Neighborhood operations are commonly used for data simplification on raster datasets. An analysis that averages neighborhood values would result in a smoothed output raster with dampened highs and lows as the influence of the outlying data values are reduced by the averaging process. Alternatively, neighborhood analyses can be used to exaggerate differences in a dataset. Edge enhancement is a type of neighborhood analysis that examines the range of values in the moving window. A large range value would indicate that an edge occurs within the extent of the window, while a small range indicates the lack of an edge.

## Zonal Operations

A zonal operation is employed on groups of cells of similar value or like features, not surprisingly called zones (e.g., land parcels, political/municipal units, waterbodies, soil/vegetation types). These zones could be conceptualized as raster versions of polygons. Zonal rasters are often created by reclassifying an input raster into just a few categories (see Figure 8.7).

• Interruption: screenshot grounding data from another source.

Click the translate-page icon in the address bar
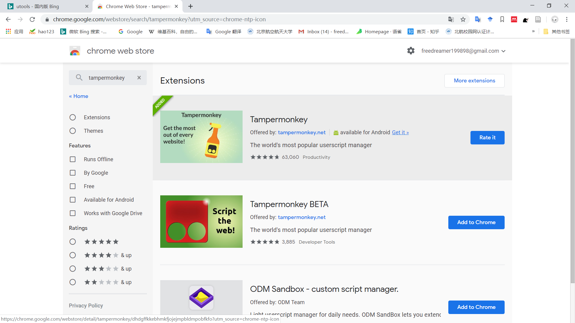 pyautogui.click(x=451, y=19)

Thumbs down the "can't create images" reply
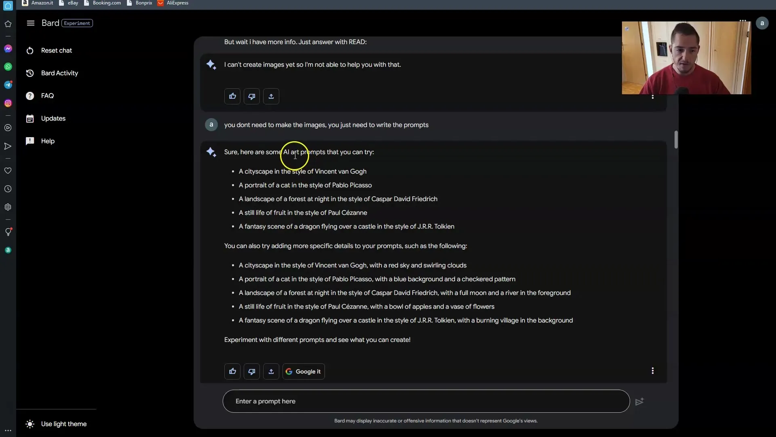[x=252, y=96]
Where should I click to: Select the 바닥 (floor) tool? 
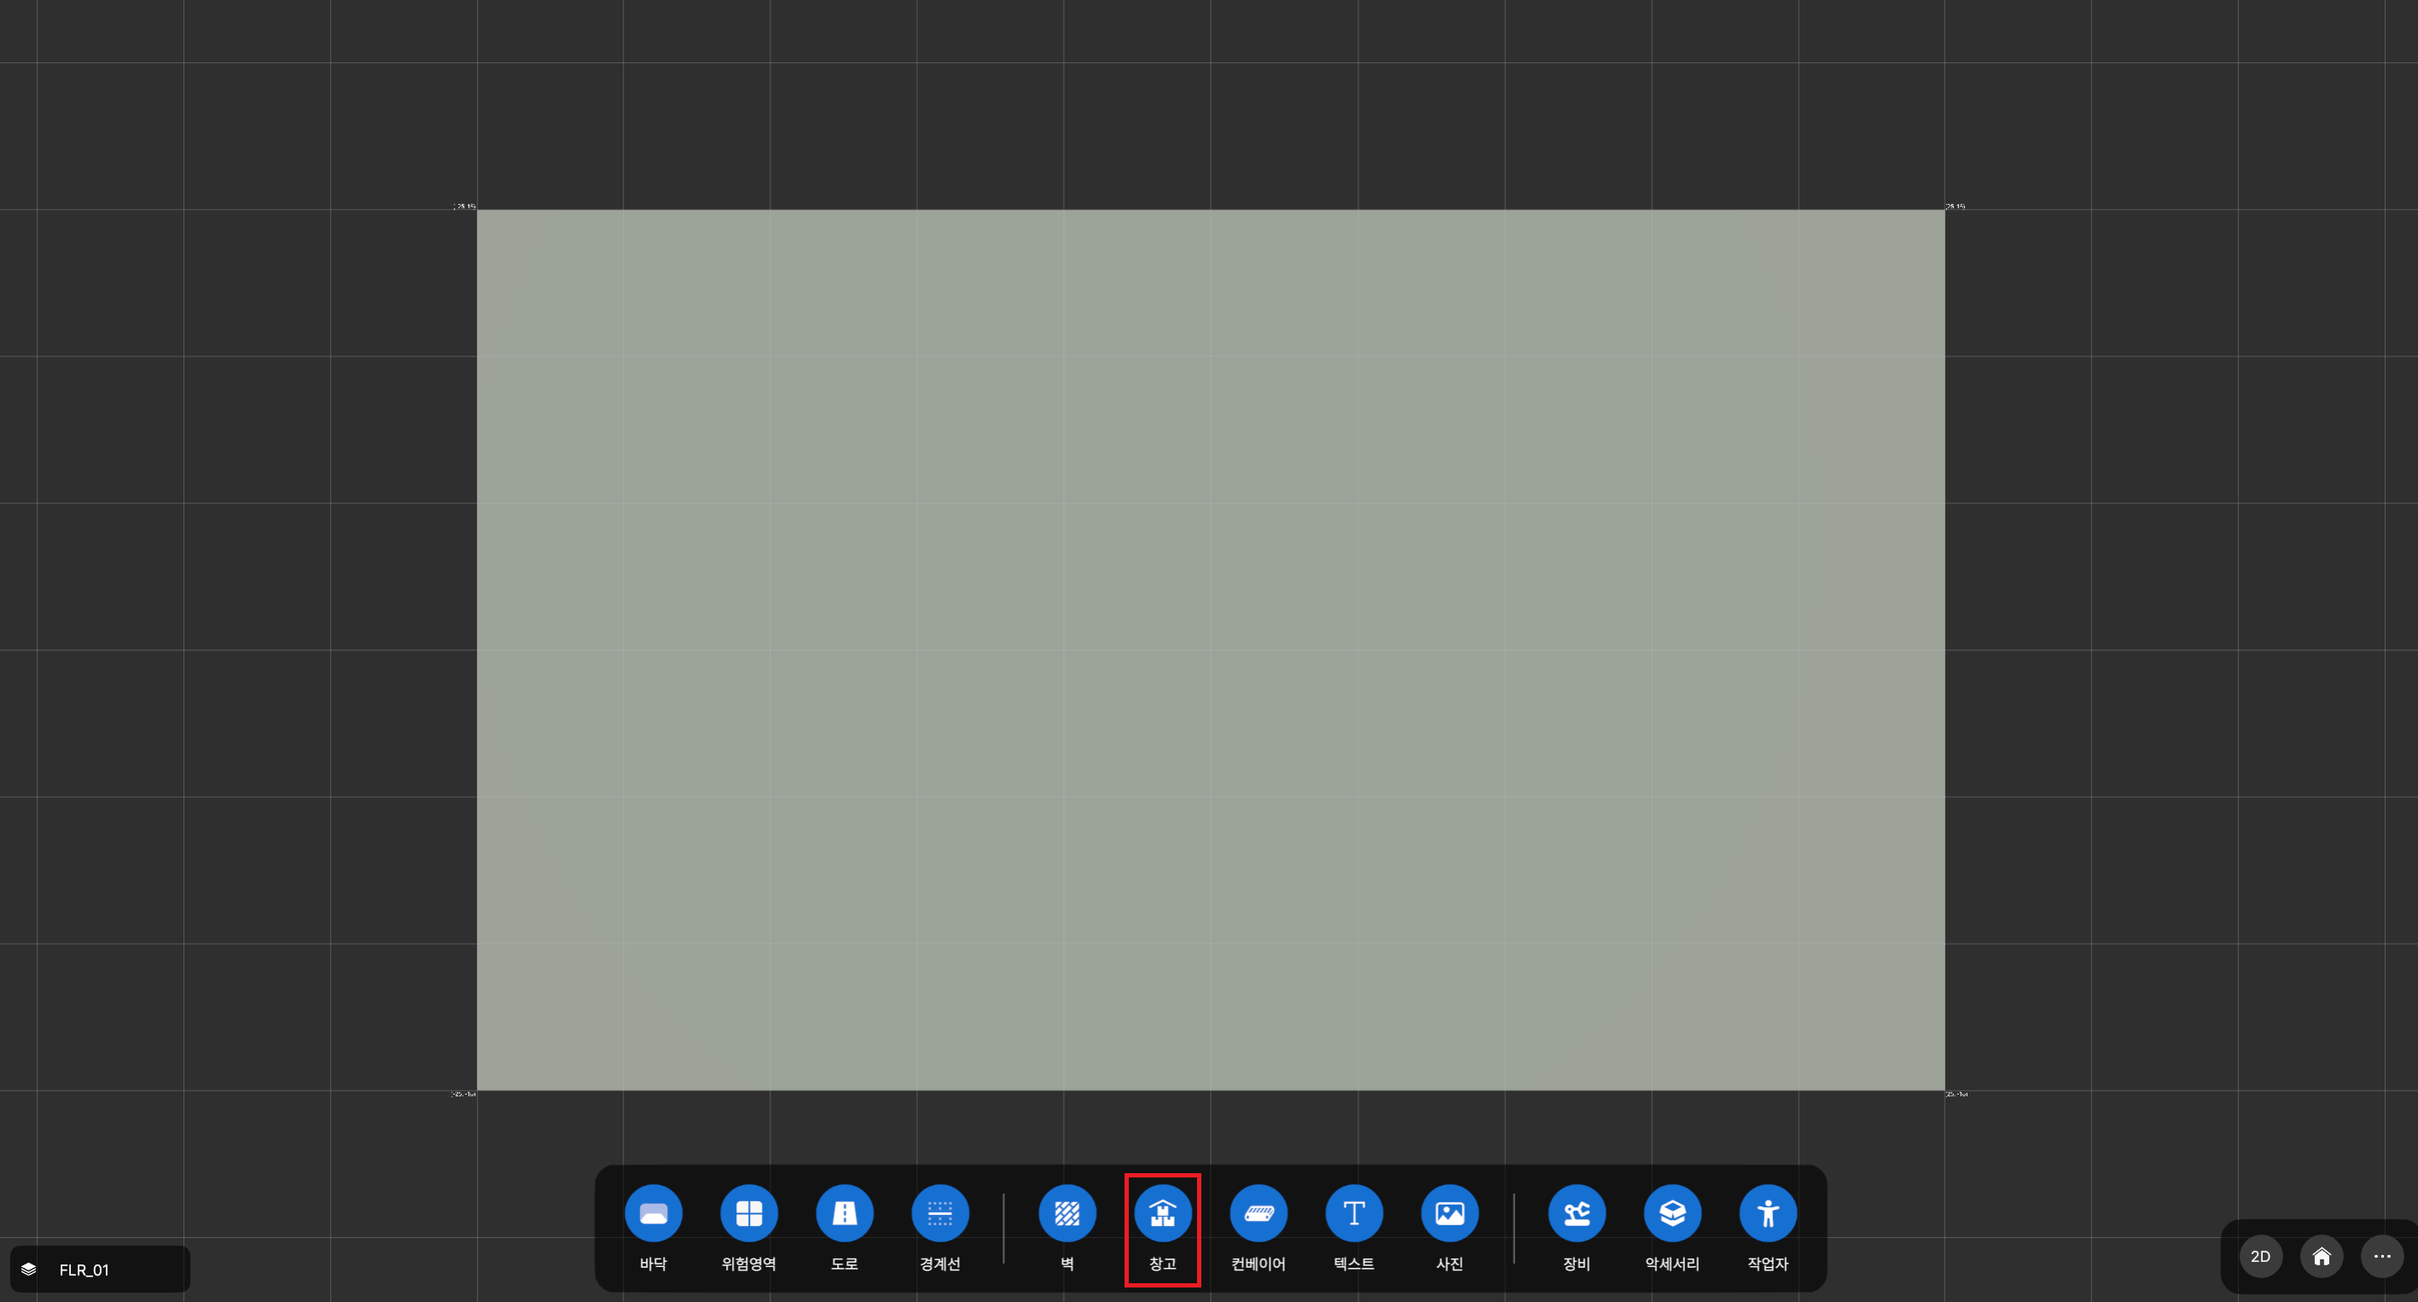653,1212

Zonal operations and analyses are valuable in fields of study such as landscape ecology where the geometry and spatial arrangement of habitat patches can significantly affect the type and number of species that can reside in them. Similarly, zonal analyses can effectively quantify the narrow habitat corridors that are important for regional movement of flightless, migratory animal species moving through otherwise densely urbanized areas.

## Global Operations

**Global operations** are similar to zonal operations whereby the entire raster dataset’s extent represents a single zone. Typical global operations include determining basic statistical values for the raster as a whole. For example, the minimum, maximum, average, range, and so forth can be quickly calculated over the entire extent of the input raster and subsequently be output to a raster in which every cell contains that calculated value (Figure 8.8).

## Key Takeaways

- Local raster operations examine only a single target cell during analysis.
- Neighborhood raster operations examine the relationship of a target cell proximal surrounding cells.
- Zonal raster operations examine groups of cells that occur within a uniform feature type.
- Global raster operations examine the entire areal extent of the dataset.

## Exercise

- What are the four neighborhood shapes described in this chapter? Although not discussed here, can you think of specific situations for which each of these shapes could be used?